Summary:
G20 sees Middle East conflict as key driver of global economic outlook – Ueda
Japan flags oil-driven deterioration in terms of trade and growth drag
Supply shock complicates policy, with inflation and growth effects pulling in opposite directions
BoJ maintains highly accommodative stance, keeps data-dependent approach
G7 sees limited direct damage but highlights need to support vulnerable economies
Bank of Japan Governor Kazuo Ueda signalled growing concern among global policymakers over the economic implications of the Middle East conflict, while highlighting the complex policy trade-offs facing Japan as higher oil prices feed through the economy.
Speaking after G20 and G7 discussions, Ueda said there was broad agreement among policymakers that the conflict has become a key factor shaping the global economic outlook, with uncertainty remaining elevated. While direct economic damage to major advanced economies appears limited so far, Japanese Finance Minister Satsuki Katayama noted that policymakers are increasingly focused on mitigating spillovers to more vulnerable countries.
For Japan, the impact of rising energy prices is more acute. Ueda warned that higher crude oil costs are worsening the country’s terms of trade, effectively transferring income abroad and weighing on domestic growth. This negative income effect is expected to act as a drag on activity, even as government stimulus measures and solid corporate profits provide some offset.
The inflation picture is more nuanced. Ueda acknowledged that rising oil prices will push up underlying inflation, but emphasised that a slowdown in growth would act in the opposite direction, dampening broader price pressures over time. This reflects the challenge of dealing with supply-driven inflation, which differs fundamentally from demand-led price increases and is more difficult for central banks to manage.
Against this backdrop, Ueda reiterated that Japan’s monetary conditions remain highly accommodative, with real interest rates still low. This suggests the Bank of Japan retains flexibility but is not under immediate pressure to tighten policy aggressively.
He declined to comment on market expectations for a near-term rate hike, instead stressing that policy decisions will be made on a meeting-by-meeting basis, taking into account incoming data, the likelihood of forecasts being realised, and the balance of risks.

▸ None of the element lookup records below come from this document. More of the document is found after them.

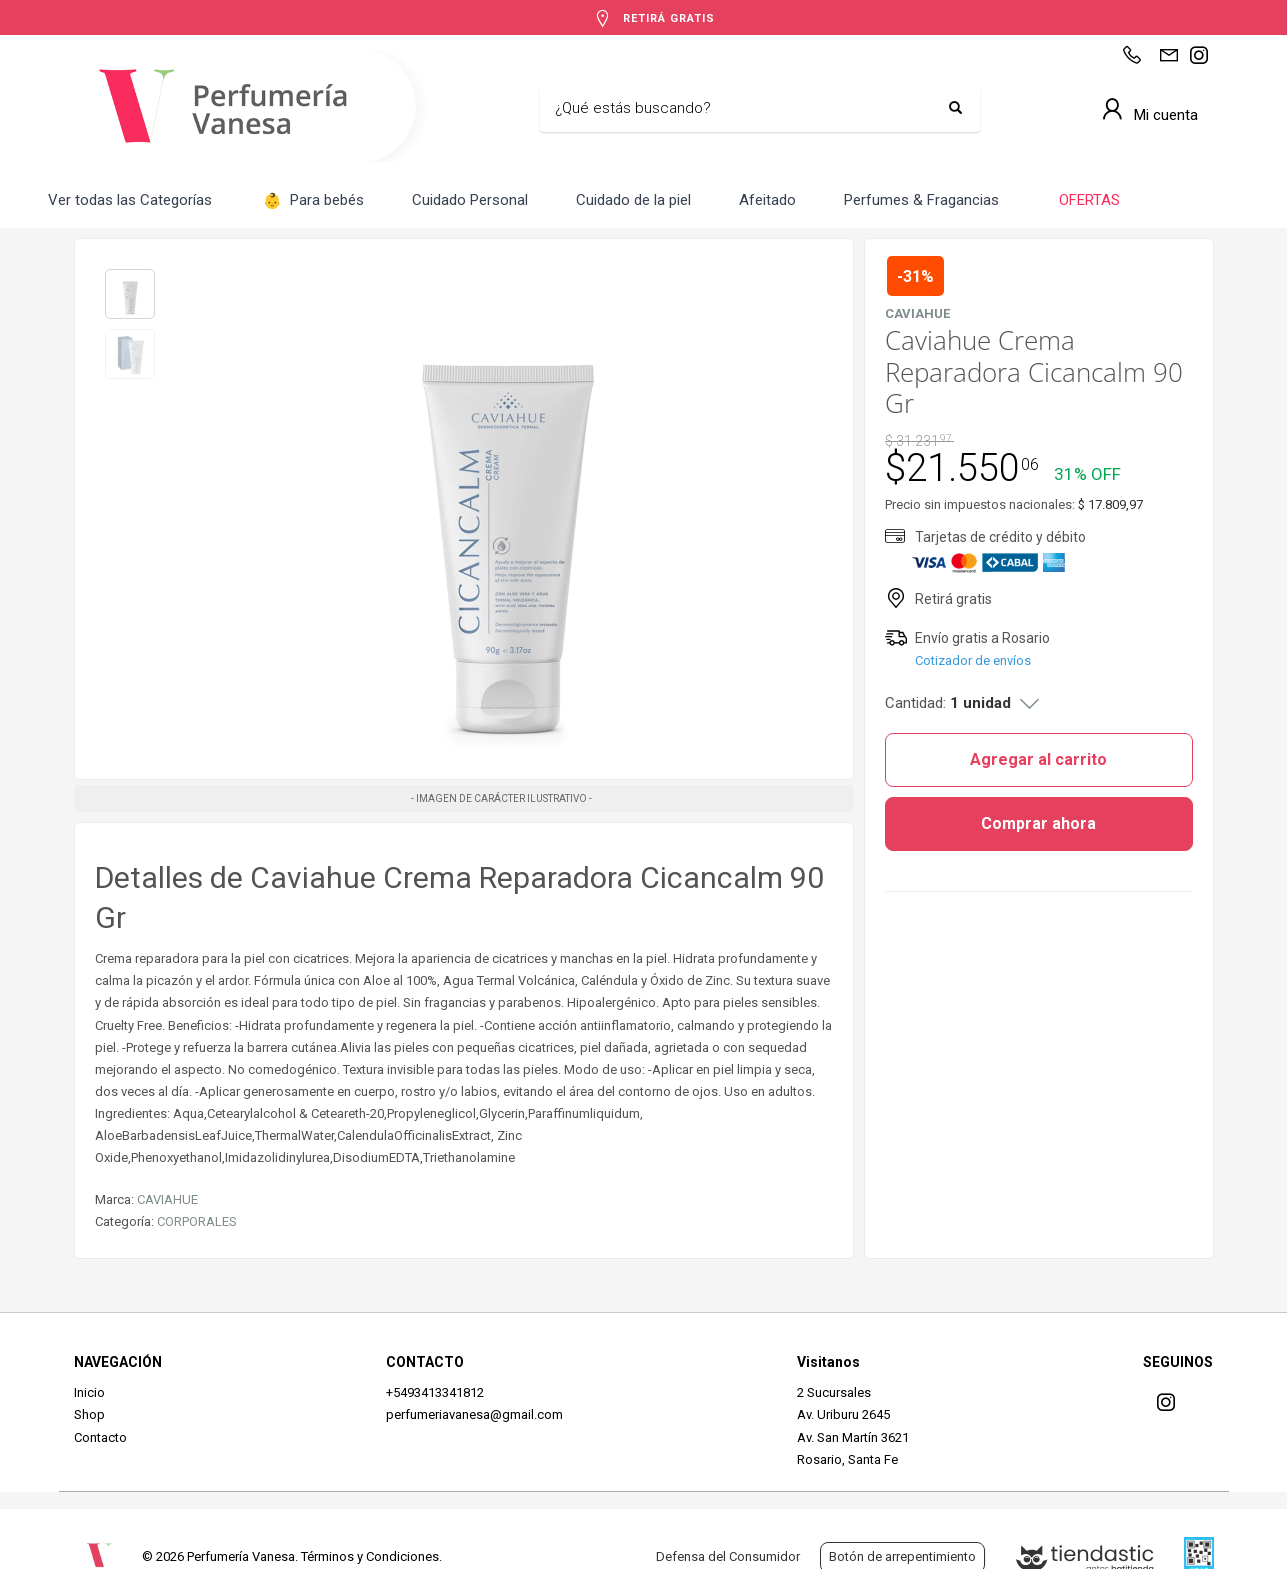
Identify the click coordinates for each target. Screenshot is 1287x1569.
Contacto (100, 1437)
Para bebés (313, 201)
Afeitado (767, 200)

More broadly, Ueda underscored that the appropriate policy response will depend on the duration of the shock and the broader economic environment. The central bank remains focused on achieving its inflation target sustainably, suggesting a cautious and flexible approach as it navigates the competing forces of higher energy prices and growth headwinds.
Reinforces a cautious BoJ path, with oil-driven inflation unlikely to trigger aggressive tightening. Growth headwinds and accommodative conditions may keep policy gradual, limiting upside in yields and supporting yen sensitivity to energy prices.